I was contacted by CY and YL today to say would I like to meet them at Mui Siong with 2 other friends.

We met there after the lunch hour and got our food at Mui Siong about 2pm.

Someone brought sliced abalone which would make Mui Siong even more decadent.

We also ordered the Victor Chicken wings ( formerly Carona Chicken) at another stall nearby.

But it was still the liver that was the star of the show.

Justin Tan

The Chef owner at Mui Siong was kind enough to swing by to speak to us after the stall had closed about 230 pm.

Justin Tan now runs the stall with his two sisters. Justin, an affable man and obviously passionate and proud of their food, told us that they had taken over the stall from their mother who had opened up the business years ago.

He shared that they were grateful for the support from their regulars, especially during this covid period when they were intially anxious but pleasantly surprised to see their business being quite stable during the covid period.

After our salutations about the high quality of their liver in particular and the delicious offerings overall from their food, I asked him point blank what made his liver so special.

It’s basically HMT.

First, it’s the fact that they painstakingly Hand cut their liver as well as their pork slices. Justin believes that if they resorted to machine cutting their liver to save time, it would completely change the taste of their liver and the pork.

M stands for marinade. I cheekily asked Justin if he would share how he marinated his liver to render it odourless and so tasty. He smiled and said its their trade secret. But he confirmed that yes, the marinade plays a significant part in how the liver turns out.
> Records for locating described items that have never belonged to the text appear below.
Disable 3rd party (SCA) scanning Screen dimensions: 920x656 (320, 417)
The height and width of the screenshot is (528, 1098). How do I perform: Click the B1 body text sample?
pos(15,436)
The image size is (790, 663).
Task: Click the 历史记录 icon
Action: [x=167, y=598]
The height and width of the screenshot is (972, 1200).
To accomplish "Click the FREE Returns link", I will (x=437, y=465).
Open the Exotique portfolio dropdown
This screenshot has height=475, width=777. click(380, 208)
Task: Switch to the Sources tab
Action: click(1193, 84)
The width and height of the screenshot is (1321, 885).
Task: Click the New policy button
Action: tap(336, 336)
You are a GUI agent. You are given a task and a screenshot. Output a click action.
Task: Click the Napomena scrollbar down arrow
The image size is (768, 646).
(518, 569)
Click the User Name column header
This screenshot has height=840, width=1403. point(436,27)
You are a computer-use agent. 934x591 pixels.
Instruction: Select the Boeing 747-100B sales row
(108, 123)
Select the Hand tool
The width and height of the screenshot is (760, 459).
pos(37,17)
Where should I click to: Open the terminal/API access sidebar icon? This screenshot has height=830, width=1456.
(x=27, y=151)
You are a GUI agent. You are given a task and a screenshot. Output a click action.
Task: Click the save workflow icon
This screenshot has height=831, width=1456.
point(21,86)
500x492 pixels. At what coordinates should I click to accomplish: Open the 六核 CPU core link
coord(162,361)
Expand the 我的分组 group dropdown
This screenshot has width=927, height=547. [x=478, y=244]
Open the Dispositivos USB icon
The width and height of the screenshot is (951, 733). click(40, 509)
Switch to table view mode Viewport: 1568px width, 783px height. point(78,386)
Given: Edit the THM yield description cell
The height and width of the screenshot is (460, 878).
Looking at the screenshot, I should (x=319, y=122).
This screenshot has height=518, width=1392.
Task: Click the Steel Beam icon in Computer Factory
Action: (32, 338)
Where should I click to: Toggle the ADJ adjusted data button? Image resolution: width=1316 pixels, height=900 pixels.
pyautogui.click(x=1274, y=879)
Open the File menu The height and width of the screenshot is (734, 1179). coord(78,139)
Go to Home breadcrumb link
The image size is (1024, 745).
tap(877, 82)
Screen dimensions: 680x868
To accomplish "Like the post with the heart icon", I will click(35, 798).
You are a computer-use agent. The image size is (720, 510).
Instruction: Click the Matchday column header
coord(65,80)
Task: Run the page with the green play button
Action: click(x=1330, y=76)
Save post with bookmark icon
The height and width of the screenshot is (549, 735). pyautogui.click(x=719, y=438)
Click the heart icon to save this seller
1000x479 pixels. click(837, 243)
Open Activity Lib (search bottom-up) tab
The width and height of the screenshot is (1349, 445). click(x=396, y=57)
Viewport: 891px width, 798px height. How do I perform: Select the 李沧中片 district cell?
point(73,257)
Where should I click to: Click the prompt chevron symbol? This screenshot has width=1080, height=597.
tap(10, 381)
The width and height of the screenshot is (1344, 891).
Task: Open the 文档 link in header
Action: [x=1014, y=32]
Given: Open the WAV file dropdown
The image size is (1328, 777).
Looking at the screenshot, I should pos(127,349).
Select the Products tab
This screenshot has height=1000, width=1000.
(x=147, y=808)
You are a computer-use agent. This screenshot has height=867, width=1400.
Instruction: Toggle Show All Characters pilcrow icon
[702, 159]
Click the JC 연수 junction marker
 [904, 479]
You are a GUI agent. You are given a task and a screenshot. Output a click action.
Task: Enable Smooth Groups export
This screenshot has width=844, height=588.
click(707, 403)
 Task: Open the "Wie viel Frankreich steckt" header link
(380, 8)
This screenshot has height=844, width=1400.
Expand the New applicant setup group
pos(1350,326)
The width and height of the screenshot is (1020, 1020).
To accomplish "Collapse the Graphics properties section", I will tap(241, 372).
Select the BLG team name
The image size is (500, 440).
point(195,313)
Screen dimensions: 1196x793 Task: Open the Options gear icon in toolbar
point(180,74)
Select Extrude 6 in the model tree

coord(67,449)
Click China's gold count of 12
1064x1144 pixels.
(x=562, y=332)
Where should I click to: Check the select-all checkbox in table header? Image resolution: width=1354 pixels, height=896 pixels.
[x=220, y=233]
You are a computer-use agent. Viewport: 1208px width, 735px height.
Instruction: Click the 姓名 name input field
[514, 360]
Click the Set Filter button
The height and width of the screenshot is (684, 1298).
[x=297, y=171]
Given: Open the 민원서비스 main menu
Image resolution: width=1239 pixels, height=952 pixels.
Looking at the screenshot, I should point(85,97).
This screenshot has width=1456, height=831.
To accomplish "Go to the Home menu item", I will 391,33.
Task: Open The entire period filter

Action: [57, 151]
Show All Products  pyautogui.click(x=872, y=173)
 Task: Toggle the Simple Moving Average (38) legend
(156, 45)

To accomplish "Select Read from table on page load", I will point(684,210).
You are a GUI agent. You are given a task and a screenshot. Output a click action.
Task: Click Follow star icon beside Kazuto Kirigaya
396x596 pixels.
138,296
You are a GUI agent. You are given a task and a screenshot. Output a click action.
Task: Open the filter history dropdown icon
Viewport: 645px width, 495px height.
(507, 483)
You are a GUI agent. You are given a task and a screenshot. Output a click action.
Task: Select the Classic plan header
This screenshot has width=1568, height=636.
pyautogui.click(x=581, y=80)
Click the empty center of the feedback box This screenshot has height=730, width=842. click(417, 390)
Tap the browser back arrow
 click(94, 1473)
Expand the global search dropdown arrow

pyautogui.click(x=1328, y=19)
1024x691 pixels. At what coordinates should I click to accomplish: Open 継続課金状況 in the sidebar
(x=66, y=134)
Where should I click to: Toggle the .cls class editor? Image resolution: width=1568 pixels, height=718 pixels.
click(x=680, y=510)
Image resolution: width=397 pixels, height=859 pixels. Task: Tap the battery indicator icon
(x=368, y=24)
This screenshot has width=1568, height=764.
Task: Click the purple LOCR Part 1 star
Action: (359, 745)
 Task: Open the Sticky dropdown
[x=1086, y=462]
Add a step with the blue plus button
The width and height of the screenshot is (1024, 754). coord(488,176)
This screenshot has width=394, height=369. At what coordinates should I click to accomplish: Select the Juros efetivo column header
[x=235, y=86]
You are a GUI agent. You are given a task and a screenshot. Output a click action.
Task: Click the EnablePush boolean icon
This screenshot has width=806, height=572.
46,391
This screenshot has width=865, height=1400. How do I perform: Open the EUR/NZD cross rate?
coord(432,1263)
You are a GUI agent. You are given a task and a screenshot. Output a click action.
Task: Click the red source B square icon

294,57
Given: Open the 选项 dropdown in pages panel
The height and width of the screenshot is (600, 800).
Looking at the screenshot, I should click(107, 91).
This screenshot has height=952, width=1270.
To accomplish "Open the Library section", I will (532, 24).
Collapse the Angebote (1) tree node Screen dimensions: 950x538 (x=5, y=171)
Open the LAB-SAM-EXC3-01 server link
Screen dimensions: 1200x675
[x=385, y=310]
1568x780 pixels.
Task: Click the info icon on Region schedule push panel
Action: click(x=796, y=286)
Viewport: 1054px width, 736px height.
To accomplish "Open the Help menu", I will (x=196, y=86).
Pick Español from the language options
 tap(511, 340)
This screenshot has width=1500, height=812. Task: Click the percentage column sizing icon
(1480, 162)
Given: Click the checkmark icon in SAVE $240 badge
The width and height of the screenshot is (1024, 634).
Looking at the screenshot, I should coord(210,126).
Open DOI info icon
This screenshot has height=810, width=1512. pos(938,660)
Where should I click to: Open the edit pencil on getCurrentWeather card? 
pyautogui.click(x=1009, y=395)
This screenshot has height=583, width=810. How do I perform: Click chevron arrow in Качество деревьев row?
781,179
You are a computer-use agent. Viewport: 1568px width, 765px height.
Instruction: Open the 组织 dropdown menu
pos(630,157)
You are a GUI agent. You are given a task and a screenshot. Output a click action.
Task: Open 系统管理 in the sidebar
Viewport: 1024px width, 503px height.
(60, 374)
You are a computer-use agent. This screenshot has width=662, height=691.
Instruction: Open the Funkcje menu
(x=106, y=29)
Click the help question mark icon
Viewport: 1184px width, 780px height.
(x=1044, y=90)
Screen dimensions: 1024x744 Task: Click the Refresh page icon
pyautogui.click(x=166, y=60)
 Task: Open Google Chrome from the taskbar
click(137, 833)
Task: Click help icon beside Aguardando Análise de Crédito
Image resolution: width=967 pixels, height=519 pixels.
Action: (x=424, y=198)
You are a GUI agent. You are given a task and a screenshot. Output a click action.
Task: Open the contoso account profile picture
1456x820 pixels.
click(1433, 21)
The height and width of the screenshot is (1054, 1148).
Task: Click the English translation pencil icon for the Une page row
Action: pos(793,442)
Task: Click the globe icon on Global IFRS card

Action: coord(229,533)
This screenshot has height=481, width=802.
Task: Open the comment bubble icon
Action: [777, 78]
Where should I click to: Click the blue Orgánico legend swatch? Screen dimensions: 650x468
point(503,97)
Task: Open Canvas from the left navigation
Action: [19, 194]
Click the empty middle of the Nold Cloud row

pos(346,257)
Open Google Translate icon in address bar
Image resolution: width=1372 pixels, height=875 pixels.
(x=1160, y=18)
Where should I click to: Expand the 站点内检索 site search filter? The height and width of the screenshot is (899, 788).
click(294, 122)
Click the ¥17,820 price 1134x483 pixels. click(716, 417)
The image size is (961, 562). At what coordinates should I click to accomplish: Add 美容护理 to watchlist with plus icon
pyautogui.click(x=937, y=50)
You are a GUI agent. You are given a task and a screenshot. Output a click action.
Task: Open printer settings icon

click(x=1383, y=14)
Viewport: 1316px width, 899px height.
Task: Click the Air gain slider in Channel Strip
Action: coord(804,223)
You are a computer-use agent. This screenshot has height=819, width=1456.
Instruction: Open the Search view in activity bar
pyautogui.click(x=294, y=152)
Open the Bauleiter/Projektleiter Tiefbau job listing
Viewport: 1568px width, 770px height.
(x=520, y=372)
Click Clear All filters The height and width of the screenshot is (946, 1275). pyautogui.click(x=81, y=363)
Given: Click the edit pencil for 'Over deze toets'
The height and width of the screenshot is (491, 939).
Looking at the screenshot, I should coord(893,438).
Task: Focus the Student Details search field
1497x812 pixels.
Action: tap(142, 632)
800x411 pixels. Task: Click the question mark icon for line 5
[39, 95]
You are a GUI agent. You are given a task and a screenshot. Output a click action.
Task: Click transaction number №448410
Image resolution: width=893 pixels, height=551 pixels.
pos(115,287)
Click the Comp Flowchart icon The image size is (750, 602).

Finally, it is the timing in which he cooks the liver, the sliced and minced pork that made the world of difference. This explains the texture and consistency of his dish.

Epilogue

Justin shared that in recent times, he was lucky to have a few people blog about his food and this has seen an increase in his business and new customers coming to his stall.

That’s what I was afraid of.

There’s a Cantonese saying about scoring an own goal or doing something to spite yourself.

All I can say is that it involves more colourful language and has three components – catching a worm, insertion and the gluteus maximus.

Which is probably why it took me 9 months to blog about this liver affair. But I have enjoyed Mui Siong for 9 months now and it is time to share.

But remember, if you are going to extend my queue after reading this blog and stand in front of me, I am going to lean forward and whisper the code word “HMT”.

When you hear that, please stand aside and let me through.

Or I could always rip off my mask and cough violently.

Don’t get in the way of Hannibal Lecter and his fatty liver.

Mui Siong Minced Meat Noodles

Address: Block 638 Veerasamy Road, Singapore 200638

Phone: 9114 3731

Opening Hours: 7.30am to 2.30pm daily.